An entire industry of self-help books and seminars for traders is built upon this mystery remaining a mystery. With sleight-of-word misdirection those selling a dream will have the buyer lay blame where any struggling trader would promptly assume it would be: in the mind. After all, the "tools of the trade" are all readily available from any standard quotes provider and data backtester; with such an arsenal of market thermometers at hand, the failure to consistently profit must come from some inner place, right? How else could that MACD convergence-divergence cross confirmed with trebly-smoothed and doubly-offset stochastics fail to generate millions by now? Deftly swapping one apparent enigma for another more readily dissected, the "can't do, so teach" crowd behind the word processors have diverted their readers from figuring out the markets into figuring out their own heads.

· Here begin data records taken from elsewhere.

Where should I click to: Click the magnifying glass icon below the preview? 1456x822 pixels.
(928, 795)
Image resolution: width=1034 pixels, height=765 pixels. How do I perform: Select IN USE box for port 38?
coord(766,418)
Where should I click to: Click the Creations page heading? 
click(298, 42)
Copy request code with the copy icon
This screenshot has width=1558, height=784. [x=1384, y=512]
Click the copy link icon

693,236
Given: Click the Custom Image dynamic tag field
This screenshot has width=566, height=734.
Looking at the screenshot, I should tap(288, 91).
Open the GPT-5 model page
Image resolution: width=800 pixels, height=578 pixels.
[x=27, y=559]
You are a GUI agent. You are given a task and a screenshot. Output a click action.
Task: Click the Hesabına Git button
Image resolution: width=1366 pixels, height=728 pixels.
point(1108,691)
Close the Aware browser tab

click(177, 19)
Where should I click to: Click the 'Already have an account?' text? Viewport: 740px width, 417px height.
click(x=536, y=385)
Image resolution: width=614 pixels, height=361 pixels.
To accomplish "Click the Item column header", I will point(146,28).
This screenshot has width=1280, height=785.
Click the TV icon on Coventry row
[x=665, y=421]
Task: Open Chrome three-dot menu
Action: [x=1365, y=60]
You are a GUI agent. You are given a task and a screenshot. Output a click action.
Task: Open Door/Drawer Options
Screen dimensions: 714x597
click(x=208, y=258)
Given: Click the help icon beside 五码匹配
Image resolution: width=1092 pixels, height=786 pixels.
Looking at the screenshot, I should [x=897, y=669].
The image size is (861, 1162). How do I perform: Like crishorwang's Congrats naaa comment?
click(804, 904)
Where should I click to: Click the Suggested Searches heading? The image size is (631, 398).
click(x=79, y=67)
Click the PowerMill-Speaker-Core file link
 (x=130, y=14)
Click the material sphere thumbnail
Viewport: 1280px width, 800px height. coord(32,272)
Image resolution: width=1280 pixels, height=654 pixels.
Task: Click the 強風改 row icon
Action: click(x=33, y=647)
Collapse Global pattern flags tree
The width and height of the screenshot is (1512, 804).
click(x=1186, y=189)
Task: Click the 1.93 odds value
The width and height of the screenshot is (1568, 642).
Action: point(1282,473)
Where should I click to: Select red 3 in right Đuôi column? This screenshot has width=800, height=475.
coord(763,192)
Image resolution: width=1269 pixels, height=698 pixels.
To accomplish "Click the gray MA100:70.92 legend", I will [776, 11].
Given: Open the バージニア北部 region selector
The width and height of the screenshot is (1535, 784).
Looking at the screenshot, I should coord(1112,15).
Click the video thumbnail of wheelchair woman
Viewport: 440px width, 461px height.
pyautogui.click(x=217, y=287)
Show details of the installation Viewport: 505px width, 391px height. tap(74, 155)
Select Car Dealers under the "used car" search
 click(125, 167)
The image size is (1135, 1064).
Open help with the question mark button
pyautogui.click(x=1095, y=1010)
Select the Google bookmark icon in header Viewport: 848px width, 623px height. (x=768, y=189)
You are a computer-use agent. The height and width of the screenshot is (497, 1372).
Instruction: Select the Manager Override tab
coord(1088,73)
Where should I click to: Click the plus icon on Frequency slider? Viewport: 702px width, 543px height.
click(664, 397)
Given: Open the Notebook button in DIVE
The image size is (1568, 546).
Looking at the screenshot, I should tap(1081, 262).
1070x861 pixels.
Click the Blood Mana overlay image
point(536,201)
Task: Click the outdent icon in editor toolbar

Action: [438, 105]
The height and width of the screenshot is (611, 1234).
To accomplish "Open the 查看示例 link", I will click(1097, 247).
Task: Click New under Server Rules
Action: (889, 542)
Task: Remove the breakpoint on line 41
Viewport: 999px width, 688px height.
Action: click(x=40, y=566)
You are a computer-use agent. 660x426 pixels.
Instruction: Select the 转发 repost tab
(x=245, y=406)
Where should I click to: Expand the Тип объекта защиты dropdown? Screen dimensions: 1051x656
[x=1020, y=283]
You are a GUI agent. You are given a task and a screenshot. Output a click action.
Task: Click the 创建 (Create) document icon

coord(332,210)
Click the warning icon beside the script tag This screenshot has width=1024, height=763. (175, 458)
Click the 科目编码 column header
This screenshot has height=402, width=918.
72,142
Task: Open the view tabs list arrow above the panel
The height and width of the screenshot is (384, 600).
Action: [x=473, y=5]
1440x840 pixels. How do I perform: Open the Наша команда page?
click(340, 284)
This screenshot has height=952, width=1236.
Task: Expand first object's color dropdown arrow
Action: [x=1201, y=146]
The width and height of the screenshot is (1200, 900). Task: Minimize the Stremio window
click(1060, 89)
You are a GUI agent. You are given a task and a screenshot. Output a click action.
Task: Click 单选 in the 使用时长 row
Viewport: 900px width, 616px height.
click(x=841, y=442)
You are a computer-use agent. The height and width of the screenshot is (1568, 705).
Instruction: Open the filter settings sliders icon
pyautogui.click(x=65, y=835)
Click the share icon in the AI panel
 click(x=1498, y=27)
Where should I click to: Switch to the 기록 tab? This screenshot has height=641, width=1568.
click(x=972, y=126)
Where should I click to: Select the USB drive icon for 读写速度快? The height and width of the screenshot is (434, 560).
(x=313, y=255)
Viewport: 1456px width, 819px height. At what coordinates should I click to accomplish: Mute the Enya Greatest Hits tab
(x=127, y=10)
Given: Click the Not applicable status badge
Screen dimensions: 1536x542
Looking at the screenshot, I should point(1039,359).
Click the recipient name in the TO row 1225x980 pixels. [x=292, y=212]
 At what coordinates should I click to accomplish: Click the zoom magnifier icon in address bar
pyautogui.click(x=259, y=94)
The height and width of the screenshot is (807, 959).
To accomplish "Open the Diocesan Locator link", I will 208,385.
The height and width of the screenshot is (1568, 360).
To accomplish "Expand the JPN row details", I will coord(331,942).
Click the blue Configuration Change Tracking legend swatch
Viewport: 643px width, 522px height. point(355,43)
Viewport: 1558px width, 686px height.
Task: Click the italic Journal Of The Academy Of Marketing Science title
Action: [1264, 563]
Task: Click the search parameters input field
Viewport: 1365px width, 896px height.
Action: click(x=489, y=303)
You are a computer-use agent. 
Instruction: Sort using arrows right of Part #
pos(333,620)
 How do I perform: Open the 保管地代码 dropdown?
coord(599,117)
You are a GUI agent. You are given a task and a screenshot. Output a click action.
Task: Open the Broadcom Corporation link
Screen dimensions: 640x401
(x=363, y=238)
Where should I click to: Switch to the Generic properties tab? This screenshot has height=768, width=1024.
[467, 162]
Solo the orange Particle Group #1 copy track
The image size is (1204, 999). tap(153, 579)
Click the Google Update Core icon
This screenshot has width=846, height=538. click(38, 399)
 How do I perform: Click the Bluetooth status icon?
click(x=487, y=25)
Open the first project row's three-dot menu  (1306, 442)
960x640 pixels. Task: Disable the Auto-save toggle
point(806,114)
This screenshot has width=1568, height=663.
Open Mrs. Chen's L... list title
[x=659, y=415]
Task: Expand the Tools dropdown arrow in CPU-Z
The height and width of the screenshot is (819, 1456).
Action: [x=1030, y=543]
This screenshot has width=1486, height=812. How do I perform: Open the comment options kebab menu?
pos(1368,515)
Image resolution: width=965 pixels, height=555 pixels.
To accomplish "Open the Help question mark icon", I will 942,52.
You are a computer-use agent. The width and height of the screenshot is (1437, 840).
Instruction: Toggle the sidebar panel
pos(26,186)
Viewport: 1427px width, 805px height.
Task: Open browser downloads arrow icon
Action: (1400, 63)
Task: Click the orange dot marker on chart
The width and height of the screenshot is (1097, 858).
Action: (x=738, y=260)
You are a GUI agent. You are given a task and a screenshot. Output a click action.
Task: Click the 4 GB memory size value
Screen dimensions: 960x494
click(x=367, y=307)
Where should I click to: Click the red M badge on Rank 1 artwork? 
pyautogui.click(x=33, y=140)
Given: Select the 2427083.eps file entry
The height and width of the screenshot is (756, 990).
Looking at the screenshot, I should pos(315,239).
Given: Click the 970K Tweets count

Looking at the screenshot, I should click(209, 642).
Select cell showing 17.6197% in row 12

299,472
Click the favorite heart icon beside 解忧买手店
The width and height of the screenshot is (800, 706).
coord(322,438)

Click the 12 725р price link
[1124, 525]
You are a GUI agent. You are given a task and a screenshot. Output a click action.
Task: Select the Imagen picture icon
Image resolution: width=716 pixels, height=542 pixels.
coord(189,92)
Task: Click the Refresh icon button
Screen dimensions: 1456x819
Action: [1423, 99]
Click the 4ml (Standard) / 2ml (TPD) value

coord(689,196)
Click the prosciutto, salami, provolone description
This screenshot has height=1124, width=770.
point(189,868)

Now when it comes to making progress as a trader, I'm not knocking mental introspection at all, far from it. What I do take issue with is the assumption that once those psychological problems are "settled", success in the markets should soon follow. I believe instances where psychological stumbling blocks prove to be the main obstacles that prevent one from achieving his trading goals are actually very rare, and almost never true of those who have yet to achieve any level of consistent profitability. For the great majority of rational beings attempting to make a living from the markets, it's the lack of any real edge to begin with which gives rise to those mental issues that may serve as temporary scapegoats but can only conceal the truth for so long. No amount of positive visualization, group empathy, inner "focusing", or even plain willpower can help the trader lacking a defined and applicable edge. Futhermore, these techniques can even serve to mislead and retard any real progress by postponing that crucial first step most struggling traders probably need to admit to and accept of themselves: that they have not yet found an edge at all. Trying to remedy the symptoms before perceiving or conceding to the cause of illness can only result in prolonged frustration.